キは地面に貼りついてしまったかに思える体を両腕で引き剥がした。毛布が滑り落ちる。老教授はそれをキの肩に巻き付けると、彼の腕を引っ張って立たせようとした。
「いそげ。わっ」
べきべきと木が折れる音がして、岩のように醜いトロールが姿を現した。隊員たちの悲鳴が響き渡り、逃げていく姿を視界の端に捕らえながら、キはトロールから目を離すことができなかった。
成人男性の四倍はあろうかとうい大きさで、勿論横幅もある。隊員の一人――まだ学生と思しき若い男だ――を片手で楽々と掴んで持ち上げると、悲鳴を上げて泣き叫ぶ男の頭を齧り取った。まるで木の実のように、男の頭部は二度三度と咀嚼され、飲み下された。頭部を失った胴体からは勢いよく血が噴き出していた。
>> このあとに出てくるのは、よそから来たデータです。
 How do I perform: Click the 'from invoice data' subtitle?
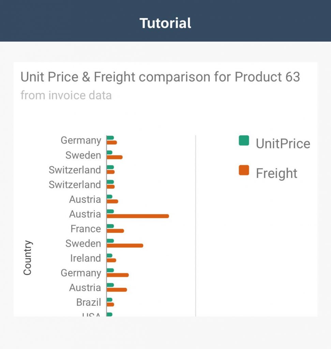point(66,95)
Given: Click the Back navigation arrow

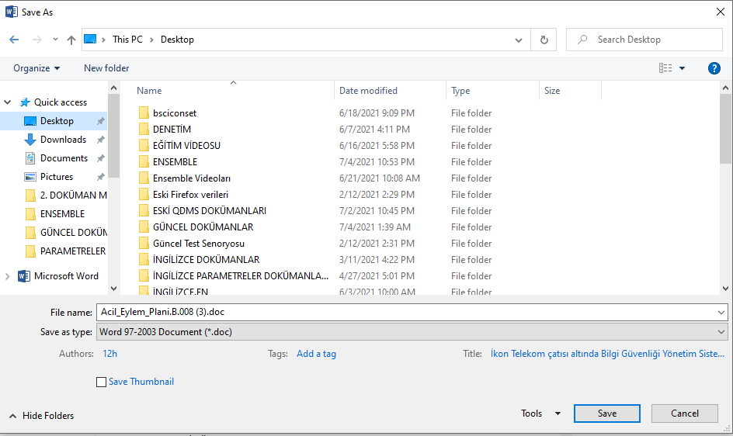Looking at the screenshot, I should [14, 40].
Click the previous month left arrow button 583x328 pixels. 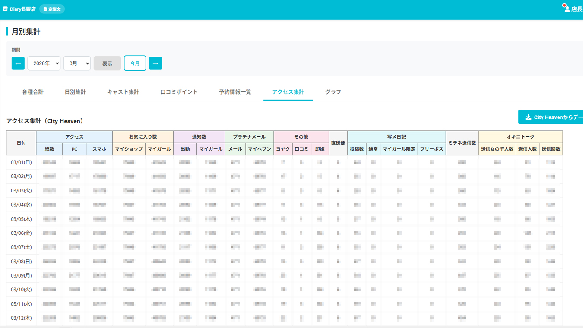pyautogui.click(x=18, y=63)
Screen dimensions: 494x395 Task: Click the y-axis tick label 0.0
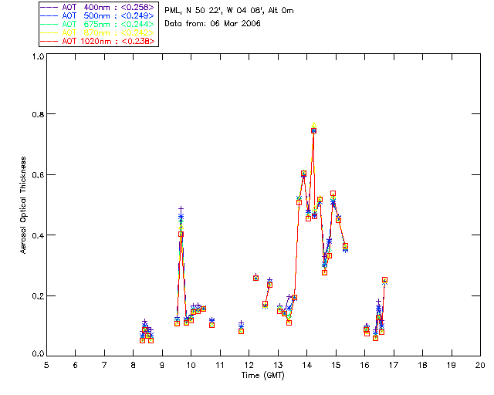[36, 355]
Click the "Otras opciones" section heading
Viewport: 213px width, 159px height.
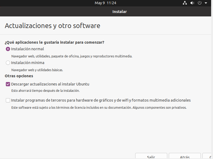pos(19,76)
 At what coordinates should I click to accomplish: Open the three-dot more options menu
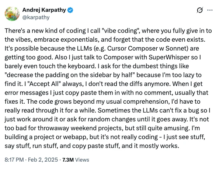(x=210, y=10)
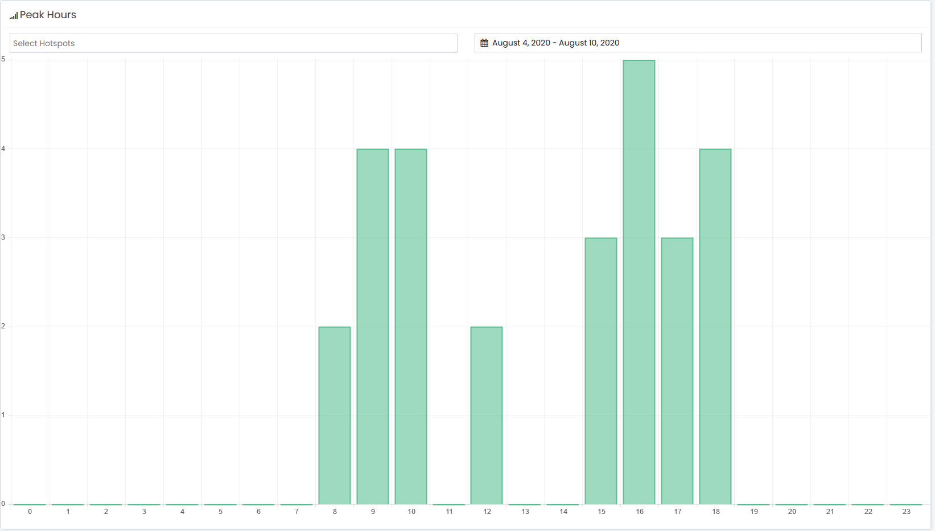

老教授の皺だらけの手で口をふさがれて、初めてキは自分が叫んでいたことに気付いた。トロールの、顔の大きさの割には小さい目がぎょろりと彼の方を見た。手に持っている男の体は、胴体が半分なくなっており、トロールの顔、それに口から胸にかけてべっとりと赤黒い液体に濡れていた。
「逃げるぞ」
老教授の声も、彼の口を塞いでいる手も震えていた。
トロールが彼等に向かって一歩踏み出し、弱々しい炎を上げていた焚火が蹴散らされ、火花を飛ばしてやがて消えた。
周囲はほぼ闇に包まれた。老教授の細い体からは想像できない力で引きずられて、キは木々の間を進んだ。
「どうした、歩けないのか?」教授がキの耳元で囁いた。意識は完全に戻っているのに、体は動かすことができず、力を振り絞っても微かに首を動かし頷くのがやっとだった。老教授に引きずられて、キは大木の影に身を潜めていた。キの体を支える老人の腕がプルプル振るえていた。キは、ほとんど動かない口から、どうにか囁いた。
「ぼくを、置いて、行って」
老教授は小さく溜息をつくと、キの体を地面に座らせ大木の幹にもたれさせたが、彼の側から動こうとしなかった。少し離れた闇から、木の枝が折れる音や隊員たちの悲鳴が聞こえてきた。
「おじいさん、逃げて」
キがまた動かない唇の間から言葉を発したたが、老人は人差し指を彼の口に当てて黙らせた。
「私は年寄りだ。子供を見捨てて自分だけ生き延びても意味がない」
すぐそばで、誰かの足の下で枝の折れる音がした。老教授はびくりと体を震わせ振り向いた。キは目だけ動かしてそちらを見た。
闇に溶け込むようにして、マサカー教授が立っていた。黒髪が被さっていない白い顔だけは、闇の中でもよく見えた。相変わらず黒い色眼鏡をかけていたが。
「まだ生きていたの」
マサカー教授は低い声で囁いた。リュウデン教授の表情が険しくなった。
「あなたは、この子に何をした」
にたり、と白い顔がゆがんだ。
「気付いていたの、老いぼれが」
「トロールもあなたの仕業か」
「そうよ。昼間、トロールの洞窟の近くを通ったの。人間の臭いを追って来られるように」
「なぜそんなことを」
「その子供にはここで死んでもらわないといけないからよ」
動かないキの顔の筋肉が恐怖で歪んだ。
「や、めて。ぼく、誰にも、しゃべらない」
「そんな約束、信じられるものですか」
マサカー教授の背後でばきばきと高い位置の枝が折れる音がした。
「老いぼれも足手まといだと思っていたから、ちょうどいい。あなたもここで死ぬのよリュウデン教授」
そう言うと、マサカー教授の姿はかき消えた。それと入れ替わるように、恐ろしい音を立てて、巨大なトロールが姿を現した。